• WHAT YOU WILL DO
In the entries below, find the line containing "Click the empty scrollbar" and the line containing "Select the FINANCE". Copy those two lines and everything between them exactly, and only that.

------

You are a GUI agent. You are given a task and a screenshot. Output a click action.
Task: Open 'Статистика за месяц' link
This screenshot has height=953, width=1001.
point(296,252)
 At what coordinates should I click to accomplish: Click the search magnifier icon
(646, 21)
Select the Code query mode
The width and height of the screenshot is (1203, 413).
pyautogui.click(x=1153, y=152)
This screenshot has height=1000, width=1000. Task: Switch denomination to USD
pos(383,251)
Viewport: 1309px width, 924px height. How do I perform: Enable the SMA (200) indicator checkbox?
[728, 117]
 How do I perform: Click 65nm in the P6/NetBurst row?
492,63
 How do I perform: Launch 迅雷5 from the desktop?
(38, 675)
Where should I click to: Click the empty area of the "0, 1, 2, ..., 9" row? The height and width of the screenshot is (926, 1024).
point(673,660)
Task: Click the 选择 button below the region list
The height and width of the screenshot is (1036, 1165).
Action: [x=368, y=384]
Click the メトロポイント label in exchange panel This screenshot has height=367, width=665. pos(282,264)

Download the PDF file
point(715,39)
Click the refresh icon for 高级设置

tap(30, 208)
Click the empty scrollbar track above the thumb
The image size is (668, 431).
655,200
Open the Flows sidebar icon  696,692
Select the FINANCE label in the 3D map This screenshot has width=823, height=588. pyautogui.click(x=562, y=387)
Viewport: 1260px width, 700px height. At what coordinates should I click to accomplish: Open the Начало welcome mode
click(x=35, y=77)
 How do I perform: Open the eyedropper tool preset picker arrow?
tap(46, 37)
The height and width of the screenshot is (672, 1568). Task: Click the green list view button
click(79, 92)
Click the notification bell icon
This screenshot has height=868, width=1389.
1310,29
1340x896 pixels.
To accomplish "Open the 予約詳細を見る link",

------

• TASK RESPONSE
Click the empty scrollbar track above the thumb
The image size is (668, 431).
655,200
Open the Flows sidebar icon  696,692
Select the FINANCE label in the 3D map This screenshot has width=823, height=588. pyautogui.click(x=562, y=387)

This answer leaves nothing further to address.